Help me seperate these peaks (pics)

[firework1]

This is N-(4-hydroxyphenyl) retinamide standard. I am using 15cm C18 column, 1ml/min, 80/20 ACN/H2O. The peaks are sort of broadened, and I could not seperate them, though I did not expect to see so much impurities in standard. I tried to move them to a shorter time and squeeze imputity peaks into one, but did not help. I also acidified mobile phase with 2% Acetic acid, not much difference.

Anyone has some ideas?

Thanks.

[Bryan Evans]

A couple of options:
1. Decrease particle size (use 3um if you are currently using 5um)
2. Try switching to MeOH (use 90:10 MeOH:H2O for similar retention)
3. Look at sample diluent and ensure its similar to solvent strength as
mobile phase
3. Use a stronger solvent for B (e.g. THF)
4. Go to normal phase - (e.g. bare silica particle).

[philippem]

Hi Firework ,

There are many other things you can try:
change solventcomposition , more water will increase your retention time and the separation,
use methanol instead of acetontirle to change the selectivity
use longer column
use another stationary phase, either C18 or CN or ????
use smaller particles (3 um instead of 5um)

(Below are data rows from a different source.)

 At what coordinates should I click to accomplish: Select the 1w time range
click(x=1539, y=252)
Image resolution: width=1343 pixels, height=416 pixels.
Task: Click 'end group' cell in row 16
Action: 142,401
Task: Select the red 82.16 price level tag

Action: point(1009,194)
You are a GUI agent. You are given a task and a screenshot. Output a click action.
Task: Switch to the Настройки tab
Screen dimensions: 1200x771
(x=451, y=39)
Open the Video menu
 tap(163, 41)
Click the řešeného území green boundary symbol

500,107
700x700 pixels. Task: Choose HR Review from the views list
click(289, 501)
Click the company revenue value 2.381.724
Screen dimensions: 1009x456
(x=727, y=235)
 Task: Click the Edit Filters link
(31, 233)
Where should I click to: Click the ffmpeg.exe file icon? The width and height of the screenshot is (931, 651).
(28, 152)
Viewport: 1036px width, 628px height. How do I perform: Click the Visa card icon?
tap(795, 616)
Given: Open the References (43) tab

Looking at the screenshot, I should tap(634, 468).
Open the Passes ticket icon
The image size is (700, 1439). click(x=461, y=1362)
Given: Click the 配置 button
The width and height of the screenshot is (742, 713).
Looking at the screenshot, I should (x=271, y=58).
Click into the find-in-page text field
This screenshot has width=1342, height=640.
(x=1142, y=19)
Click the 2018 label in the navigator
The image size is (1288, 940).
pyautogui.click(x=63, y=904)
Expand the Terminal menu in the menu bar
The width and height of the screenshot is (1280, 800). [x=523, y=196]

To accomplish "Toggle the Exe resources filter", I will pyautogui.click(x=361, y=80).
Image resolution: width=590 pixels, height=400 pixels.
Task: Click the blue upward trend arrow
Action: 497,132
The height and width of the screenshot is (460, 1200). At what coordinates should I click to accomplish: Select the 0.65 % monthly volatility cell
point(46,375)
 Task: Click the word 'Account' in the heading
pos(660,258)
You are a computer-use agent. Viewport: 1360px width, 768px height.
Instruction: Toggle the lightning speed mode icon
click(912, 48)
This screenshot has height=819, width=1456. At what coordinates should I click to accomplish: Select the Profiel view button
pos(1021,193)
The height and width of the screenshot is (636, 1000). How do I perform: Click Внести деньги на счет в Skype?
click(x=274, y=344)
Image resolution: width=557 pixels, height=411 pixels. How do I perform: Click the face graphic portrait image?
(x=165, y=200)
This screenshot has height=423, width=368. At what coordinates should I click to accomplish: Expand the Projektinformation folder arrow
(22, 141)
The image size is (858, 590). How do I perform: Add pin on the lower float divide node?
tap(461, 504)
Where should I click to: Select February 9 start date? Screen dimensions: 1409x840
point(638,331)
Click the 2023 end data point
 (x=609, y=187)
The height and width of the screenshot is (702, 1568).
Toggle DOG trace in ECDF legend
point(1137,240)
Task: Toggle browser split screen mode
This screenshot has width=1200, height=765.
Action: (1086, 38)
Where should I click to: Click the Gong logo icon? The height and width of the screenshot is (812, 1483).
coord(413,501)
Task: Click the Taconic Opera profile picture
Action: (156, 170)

that is method development


by the way, what is the claimed purity of your standard ?

regards

philippe
.

[firework1]

Thanks guys

The purity on C of A is : >95%

[Chandresh K. Soni]

U can Also use Phenyl Column with Gradient Conditions.
Mobile Phase is ACN : Buffer ( 0.02M Ammonium Acetate and pH 4.65 Adjusted by Acetatic Acid.) :: 20 : 80 to 40 : 60 in 30 Minute.
it may be Possible to Solve your Problem.

[AdrianF]

The following reference gives conditions 80:18:2 ACN:H2O:CH3COOH
15cm SymmetryC18 3.5u at room temp. 0.7ml/min
http://www.nant.org/dl/PubsUpdate-20050 ... a_2004.pdf

What type of C18 are you using?

Try different temperatures, cooling can sometimes improve resolution.

[firework1]

I am using exactly the same column as in this artical, their 4-HPR peaks are broadened as well. I found out with or without acetic acid does not make much difference. Appearently, they did not have much impurities as I do, I have difficulty seperating impurities from 4-HPR

Anyway, I will try bring up column temp, if this does not work, I will switch to MeOH. I do not think they will let me buy another column.

I will let you know.

[unmgvar]

firework1

have you tried a gradient?

[firework1]

I have thought about gradient. The dilema here is, I want move these peaks to shorter time so that I could have better peak shape; but I also want to have better seperation. Would you suggest a gradient that serves both purposes? I am using 80:20 ACN:H2O

firework1

have you tried a gradient?

[Uwe Neue]

I would first try methanol, then temperature. Solvent changes tend to give larger differences in selectivity.